Xanthomonas campestris pv. juglandis

Scientific classification
- Domain: Bacteria
- Kingdom: Pseudomonadati
- Phylum: Pseudomonadota
- Class: Gammaproteobacteria
- Order: Xanthomonadales
- Family: Xanthomonadaceae
- Genus: Xanthomonas
- Species: X. campestris
- Pathovar: X. c. pv. juglandis
- Trionomial name: Xanthomonas campestris pv. juglandis

= Xanthomonas campestris pv. juglandis =

Variety of bacteria

Xanthomonas campestris pv. juglandis is an anaerobic, Gram negative, rod-shaped bacteria that can affect walnut trees though the flowers, buds, shoots, branches, trunk, and fruit. It can have devastating effects including premature fruit drop and lesions on the plant. This pathogen was first isolated by Newton B. Pierce in California in 1896 and was then named Pseudomonas juglandis. In 1905 it was reclassified as Bacterium juglandis, in 1930 it became Phytomas juglandis, and in 1939 it was named Xanthomas juglandis. The International Standards for Naming Pathovars declared it to be named Xanthomonas campestris pv. juglandis in 1980. There have been recent proposals to change the name once again to Xanthomonas arboricola pv. juglandis, but this has not yet been universally accepted.

==Host and symptoms==
Xanthomonas campestris pv. juglandis overwinters in the walnut buds, catkins, leaves, and infected fruit still hanging on the tree, and twig lesions. During this time, these buds may remain asymptomatic even just a few days before budburst. In the spring, when the buds begin to open, the bacteria invade and begin infecting the internal bud and developing fruit. Wind and rain splash play a large role in spreading this disease, as rain splash makes it easier for bacteria to move from infected plant tissue to healthy buds. Aerial dissemination of pollen from infected catkins have been recorded to infect the receiving bud/tree in France, but conflicting data has been shown for trees in California where researchers did not find a link between peak disease development and peak pollen shedding. Once infected through the pistils, flowers, or fruit, symptoms of the disease may begin to take shape, such as dark green, circular water soaked areas on the leaves, developing lesions which grow in size, walnut shell and fruit stunting, and/or walnut shell staining.

Lesions which appear on the leaves may grow larger and the center may turn black or translucent. This area may then ooze bacterial discharge and polysaccharides and further infect other tissue it may travel to by rain splash. The size of the lesions vary in young and more mature leaves. Young leaves have lesions from one to a few millimeters while older leaf lesions can range from a few millimeters to half of the leaf.

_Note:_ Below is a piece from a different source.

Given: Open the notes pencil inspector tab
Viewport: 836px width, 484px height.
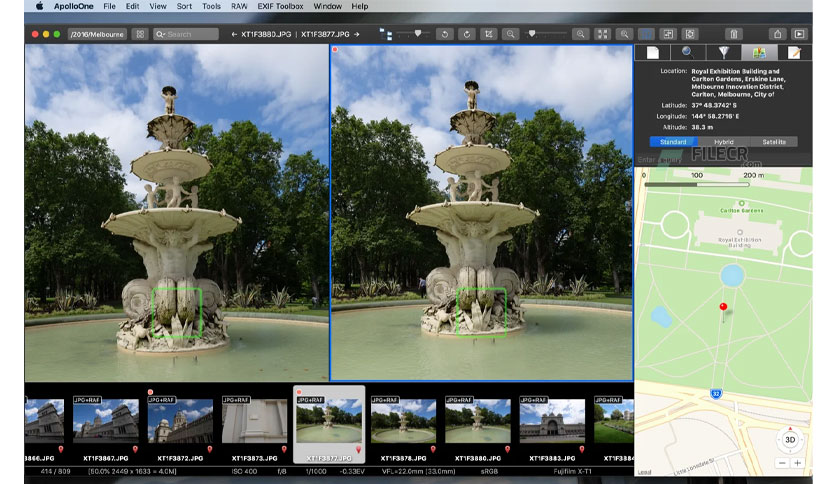Looking at the screenshot, I should click(794, 52).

Premature nut fall occurs when infection takes place before the formation and hardening of the shell tissue and is able to rot and shrivel the kernel. The tree then sheds the diseased nut.

==Environment==
It's important to keep environmental factors in mind because bacteria thrive in wet and humid conditions. An experiment connecting this disease and water concluded that trees with plastic covers had little to no diseases compared to those without the plastic covers. Another data analysis concluded that areas with more water fall contained a higher percentage of trees with disease compared to close regions without as much rainfall. For disease to occur the amount of humidity and wetness must be between 12 and 24 h and 15° to 25° Celsius. These conditions must also happen during post bloom fruit and 10 week old fruit. New infection during the summer months is rare because the conditions for it are usually not present.

In addition to Xanthomonas campestris pv. juglandis, the wounds are often preyed upon by other pathogens which make the situation worse. Fusarium spp. and Alternaria spp. which are fungal saprophytes, often act in unison with the dead tissue left by lesions caused by the bacteria. Mites and insects may also carry the bacteria from tree to tree.

==Management==
Management for this bacterial disease can be difficult and requires precise timing. Bactericidal sanitation treatments, chemical elicitors of induced resistance, and antibiotics are commonly used to help plant resistances, but are not consistent or do not seem to work at all. Certain cultivars of walnut seem to have more resistance to the bacteria that bloom later in the season, different jrPPo1 amounts, and polyphenic responses. Variants that bloom later in the season will have a better chance at avoiding the wet spring rains which makes the tree more susceptible to infection. Cultivars with varying jrPPo1 levels can create leaves, flowers and buds with different hair densities and wax amounts. These provide physical barriers from the microbes which rest on the leaf surface. Polyphenic responses are the plant's defense system against pests and microbial pathogens. Phenols such as flavanol and hydroxycinnamic acids help the plant avoid herbivores and microorganisms.

Copper biocide spraying has seen the most success, though copper resistant and tolerant strains of X. campestris pv. juglandis have been found. Also, soils which abstain long term copper spraying have been found to culture poor growing soils for the trees themselves. Xanthocast™, founded at the University of California, Davis, is a program which takes records of the wetness period, duration, and temperature from local weather stations and can foretell the possible occurrence of the infection, and can then alert farmers in the area to spray pre-emptively.